The disk selection process was put in place years ago when there was a greater disparity between disk speeds and there was no IOA write cache. Selecting specific disks allowed JO to queue up disk operations in parallel which allowed greater journal throughput. The down side of this has always been that it could cause disk usage to be skewed, meaning disks filled at different rates. This was a perceived, and possibly real, performance problem and generated calls to Support that we want to eliminate.
After testing this change in multiple hardware environments with different workloads, no difference in performance was observed. MF51614 is the 7.1 PTF to change this behavior, it will propagate to the field over the next few months.

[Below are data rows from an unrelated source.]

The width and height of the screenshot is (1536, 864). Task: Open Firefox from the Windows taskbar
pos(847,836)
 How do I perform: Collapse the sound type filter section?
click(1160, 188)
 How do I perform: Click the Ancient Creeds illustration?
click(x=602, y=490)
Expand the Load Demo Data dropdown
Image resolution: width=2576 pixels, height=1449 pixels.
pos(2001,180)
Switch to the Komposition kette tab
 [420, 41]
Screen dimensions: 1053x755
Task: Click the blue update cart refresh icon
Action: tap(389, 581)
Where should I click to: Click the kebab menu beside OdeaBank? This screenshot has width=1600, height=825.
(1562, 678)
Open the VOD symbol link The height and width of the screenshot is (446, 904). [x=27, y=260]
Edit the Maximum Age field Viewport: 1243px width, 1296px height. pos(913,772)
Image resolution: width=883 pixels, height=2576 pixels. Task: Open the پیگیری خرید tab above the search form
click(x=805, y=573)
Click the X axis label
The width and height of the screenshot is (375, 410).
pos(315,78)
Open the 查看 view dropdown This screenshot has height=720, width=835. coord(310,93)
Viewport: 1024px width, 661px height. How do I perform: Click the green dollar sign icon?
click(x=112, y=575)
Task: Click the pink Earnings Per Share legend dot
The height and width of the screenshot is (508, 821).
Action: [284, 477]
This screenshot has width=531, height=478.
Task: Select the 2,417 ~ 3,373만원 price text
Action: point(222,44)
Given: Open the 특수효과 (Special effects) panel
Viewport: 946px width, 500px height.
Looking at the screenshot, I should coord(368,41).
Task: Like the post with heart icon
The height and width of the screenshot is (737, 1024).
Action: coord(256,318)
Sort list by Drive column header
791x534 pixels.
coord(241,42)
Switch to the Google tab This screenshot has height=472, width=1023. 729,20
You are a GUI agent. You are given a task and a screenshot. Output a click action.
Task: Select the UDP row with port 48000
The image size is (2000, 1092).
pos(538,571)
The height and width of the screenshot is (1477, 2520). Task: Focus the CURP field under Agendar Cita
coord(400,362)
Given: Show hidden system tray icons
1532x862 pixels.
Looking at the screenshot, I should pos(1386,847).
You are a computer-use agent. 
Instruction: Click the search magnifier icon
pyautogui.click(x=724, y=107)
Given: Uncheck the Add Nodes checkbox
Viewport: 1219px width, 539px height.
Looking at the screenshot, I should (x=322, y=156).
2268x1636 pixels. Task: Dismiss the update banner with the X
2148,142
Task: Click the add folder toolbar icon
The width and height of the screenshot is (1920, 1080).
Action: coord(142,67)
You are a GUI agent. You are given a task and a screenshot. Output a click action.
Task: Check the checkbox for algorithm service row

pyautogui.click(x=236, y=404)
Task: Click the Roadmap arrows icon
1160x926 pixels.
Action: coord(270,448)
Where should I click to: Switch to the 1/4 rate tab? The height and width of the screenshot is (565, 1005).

Here’s what you need to know and share:
- 10 is no longer a magic number of disks for journal receivers, data goes wherever SM puts it
- There is no minimum nor maximum number of disk units for receivers
- The journal receiver size threshold no longer affects the number of disks across which receiver are spread
- This is 7.1 only and requires a PTF, it will take a while before the PTF is propagated but the intention is to have the PTF in the next 7.1 cumulative PTF package and DB group
- If you have skewed disk usage, don’t call JO, call SM
Other things to know:
- If there is a need to revert to the old behavior, we have a patch to do so
- No PTF is planned for prior releases at this time
- There is still a potential benefit in specifying a high receiver size threshold as it influences the number of I/O requests we will request in parallel
The change below is being made in InfoCenter, it replaces the reference to the journal disk selection algorithm where an additional disk arm was used for each 32MB/64MB of rcvr size threshold.
How many arms in my disk pool will journaling use? Starting with IBM i 7.1 journal receivers may be spread across all disk arms in the disk pool. Journaling no longer directs writes to specific disk arms.
The journal receiver threshold value will influence the number of parallel writes that journal will allow. The higher the journal receiver threshold value, the more parallel I/0 requests will be allowed. Allowing more parallel I/O requests may improve performance.